What you will do: Take the lines below beginning at the line that has "The height and width of the screenshot is (264, 449)." and stopping after the line that has "202x133 pixels.", and print them exactly as they are, with no other lines.

Items listed in a dataset

┌──

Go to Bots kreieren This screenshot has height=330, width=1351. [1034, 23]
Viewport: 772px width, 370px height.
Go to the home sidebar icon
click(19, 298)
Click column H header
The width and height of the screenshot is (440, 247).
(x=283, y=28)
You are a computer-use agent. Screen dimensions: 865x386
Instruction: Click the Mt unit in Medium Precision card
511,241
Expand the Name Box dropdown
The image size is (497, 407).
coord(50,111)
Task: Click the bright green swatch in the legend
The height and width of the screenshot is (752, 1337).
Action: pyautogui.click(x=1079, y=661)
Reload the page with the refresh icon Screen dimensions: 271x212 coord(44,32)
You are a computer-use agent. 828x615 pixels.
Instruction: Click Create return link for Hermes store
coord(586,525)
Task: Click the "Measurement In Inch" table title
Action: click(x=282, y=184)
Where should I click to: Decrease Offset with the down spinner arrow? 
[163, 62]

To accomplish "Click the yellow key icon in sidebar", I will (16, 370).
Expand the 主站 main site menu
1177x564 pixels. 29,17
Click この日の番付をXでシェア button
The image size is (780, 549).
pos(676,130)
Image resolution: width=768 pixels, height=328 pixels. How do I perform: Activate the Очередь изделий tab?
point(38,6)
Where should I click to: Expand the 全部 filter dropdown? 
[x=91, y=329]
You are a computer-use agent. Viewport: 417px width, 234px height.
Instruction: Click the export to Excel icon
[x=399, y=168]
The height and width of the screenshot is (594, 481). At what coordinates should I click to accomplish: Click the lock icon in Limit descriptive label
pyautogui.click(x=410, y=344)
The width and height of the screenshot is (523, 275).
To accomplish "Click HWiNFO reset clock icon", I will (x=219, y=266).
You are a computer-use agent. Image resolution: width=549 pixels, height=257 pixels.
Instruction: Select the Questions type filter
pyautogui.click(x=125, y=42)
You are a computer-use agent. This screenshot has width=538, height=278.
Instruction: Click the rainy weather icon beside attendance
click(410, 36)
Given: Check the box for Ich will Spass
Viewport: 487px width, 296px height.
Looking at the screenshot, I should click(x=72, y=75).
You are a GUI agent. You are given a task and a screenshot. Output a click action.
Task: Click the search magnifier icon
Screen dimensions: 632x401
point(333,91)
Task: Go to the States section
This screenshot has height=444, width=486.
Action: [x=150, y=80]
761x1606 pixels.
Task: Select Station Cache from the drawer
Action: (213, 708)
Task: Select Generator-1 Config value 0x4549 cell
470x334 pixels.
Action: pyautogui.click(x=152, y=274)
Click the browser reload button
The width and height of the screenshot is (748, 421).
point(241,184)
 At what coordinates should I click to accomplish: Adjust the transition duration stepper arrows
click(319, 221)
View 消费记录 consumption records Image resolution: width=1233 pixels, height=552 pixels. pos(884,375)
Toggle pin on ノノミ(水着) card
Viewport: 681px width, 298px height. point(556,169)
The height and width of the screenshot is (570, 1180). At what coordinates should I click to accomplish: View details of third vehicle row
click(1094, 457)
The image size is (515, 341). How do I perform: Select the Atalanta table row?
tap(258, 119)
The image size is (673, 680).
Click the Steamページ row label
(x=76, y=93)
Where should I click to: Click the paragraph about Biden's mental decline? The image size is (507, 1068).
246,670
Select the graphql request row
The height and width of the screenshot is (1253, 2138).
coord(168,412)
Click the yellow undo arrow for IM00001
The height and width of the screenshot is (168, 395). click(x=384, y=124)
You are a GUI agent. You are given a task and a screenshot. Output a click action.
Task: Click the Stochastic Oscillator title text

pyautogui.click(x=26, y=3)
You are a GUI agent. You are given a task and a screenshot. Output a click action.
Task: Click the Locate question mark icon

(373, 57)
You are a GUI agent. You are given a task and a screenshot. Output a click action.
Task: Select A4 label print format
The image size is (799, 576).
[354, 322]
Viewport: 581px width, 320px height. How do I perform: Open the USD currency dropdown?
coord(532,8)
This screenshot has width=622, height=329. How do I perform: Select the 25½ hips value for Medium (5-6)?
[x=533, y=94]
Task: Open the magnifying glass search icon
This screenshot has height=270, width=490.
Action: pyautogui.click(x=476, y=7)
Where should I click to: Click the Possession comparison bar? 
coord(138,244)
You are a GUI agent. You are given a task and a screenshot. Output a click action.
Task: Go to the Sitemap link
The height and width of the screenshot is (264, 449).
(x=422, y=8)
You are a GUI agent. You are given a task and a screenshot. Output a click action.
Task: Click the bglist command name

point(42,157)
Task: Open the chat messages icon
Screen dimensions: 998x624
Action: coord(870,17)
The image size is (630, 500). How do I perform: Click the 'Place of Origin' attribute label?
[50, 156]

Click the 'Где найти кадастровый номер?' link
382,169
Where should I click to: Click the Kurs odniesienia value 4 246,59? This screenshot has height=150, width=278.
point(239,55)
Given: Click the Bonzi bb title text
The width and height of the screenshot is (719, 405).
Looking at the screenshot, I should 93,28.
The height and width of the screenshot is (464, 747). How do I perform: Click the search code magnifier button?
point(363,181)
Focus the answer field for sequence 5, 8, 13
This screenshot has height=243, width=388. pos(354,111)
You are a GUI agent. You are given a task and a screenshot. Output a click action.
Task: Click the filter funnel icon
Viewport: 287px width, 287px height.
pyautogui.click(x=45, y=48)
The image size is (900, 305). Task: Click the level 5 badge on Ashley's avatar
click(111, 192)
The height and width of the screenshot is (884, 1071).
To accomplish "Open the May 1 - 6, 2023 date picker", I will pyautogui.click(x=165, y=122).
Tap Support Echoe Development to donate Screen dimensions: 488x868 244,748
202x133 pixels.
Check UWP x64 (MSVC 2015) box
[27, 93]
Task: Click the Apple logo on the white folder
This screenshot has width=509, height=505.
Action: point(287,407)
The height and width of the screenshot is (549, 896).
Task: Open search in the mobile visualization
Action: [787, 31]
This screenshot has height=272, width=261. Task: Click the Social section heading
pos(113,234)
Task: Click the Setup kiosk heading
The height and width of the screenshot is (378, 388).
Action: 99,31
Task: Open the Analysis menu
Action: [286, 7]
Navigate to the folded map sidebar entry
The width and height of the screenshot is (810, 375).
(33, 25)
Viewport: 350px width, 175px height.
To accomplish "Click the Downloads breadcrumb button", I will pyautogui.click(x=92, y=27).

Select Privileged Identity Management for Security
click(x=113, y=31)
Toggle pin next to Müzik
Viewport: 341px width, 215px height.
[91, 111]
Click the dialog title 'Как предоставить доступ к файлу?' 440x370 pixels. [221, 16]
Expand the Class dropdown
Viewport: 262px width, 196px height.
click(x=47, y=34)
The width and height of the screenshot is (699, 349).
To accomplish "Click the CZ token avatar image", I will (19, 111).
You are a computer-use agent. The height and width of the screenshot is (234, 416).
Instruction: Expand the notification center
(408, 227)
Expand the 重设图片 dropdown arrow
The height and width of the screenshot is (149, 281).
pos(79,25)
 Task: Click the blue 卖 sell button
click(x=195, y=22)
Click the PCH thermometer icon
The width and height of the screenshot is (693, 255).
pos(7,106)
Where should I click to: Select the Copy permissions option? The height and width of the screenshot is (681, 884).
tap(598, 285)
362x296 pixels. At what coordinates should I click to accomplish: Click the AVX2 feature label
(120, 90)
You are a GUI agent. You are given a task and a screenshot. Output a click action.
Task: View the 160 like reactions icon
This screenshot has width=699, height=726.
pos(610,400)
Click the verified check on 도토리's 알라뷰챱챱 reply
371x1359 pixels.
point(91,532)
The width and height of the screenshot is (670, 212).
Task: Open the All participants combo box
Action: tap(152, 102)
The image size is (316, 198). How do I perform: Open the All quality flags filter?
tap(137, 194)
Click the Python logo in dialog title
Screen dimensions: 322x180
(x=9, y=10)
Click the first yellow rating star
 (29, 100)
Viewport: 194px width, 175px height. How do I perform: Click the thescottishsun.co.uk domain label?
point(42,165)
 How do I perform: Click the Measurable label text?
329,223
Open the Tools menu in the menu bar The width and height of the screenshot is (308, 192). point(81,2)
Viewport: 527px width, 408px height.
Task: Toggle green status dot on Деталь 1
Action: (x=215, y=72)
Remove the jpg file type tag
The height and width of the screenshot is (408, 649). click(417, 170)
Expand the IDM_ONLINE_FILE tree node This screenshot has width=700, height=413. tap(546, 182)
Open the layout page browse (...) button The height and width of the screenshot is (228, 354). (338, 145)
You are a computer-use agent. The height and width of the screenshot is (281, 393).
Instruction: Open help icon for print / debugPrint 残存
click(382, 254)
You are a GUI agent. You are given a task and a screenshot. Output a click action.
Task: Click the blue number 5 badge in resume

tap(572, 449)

└──

Solution to the exercise:
The height and width of the screenshot is (264, 449).
(x=422, y=8)
You are a GUI agent. You are given a task and a screenshot. Output a click action.
Task: Click the bglist command name

point(42,157)
Task: Open the chat messages icon
Screen dimensions: 998x624
Action: coord(870,17)
The image size is (630, 500). How do I perform: Click the 'Place of Origin' attribute label?
[50, 156]

Click the 'Где найти кадастровый номер?' link
382,169
Where should I click to: Click the Kurs odniesienia value 4 246,59? This screenshot has height=150, width=278.
point(239,55)
Given: Click the Bonzi bb title text
The width and height of the screenshot is (719, 405).
Looking at the screenshot, I should 93,28.
The height and width of the screenshot is (464, 747). How do I perform: Click the search code magnifier button?
point(363,181)
Focus the answer field for sequence 5, 8, 13
This screenshot has height=243, width=388. pos(354,111)
You are a GUI agent. You are given a task and a screenshot. Output a click action.
Task: Click the filter funnel icon
Viewport: 287px width, 287px height.
pyautogui.click(x=45, y=48)
The image size is (900, 305). Task: Click the level 5 badge on Ashley's avatar
click(111, 192)
The height and width of the screenshot is (884, 1071).
To accomplish "Open the May 1 - 6, 2023 date picker", I will pyautogui.click(x=165, y=122).
Tap Support Echoe Development to donate Screen dimensions: 488x868 244,748
202x133 pixels.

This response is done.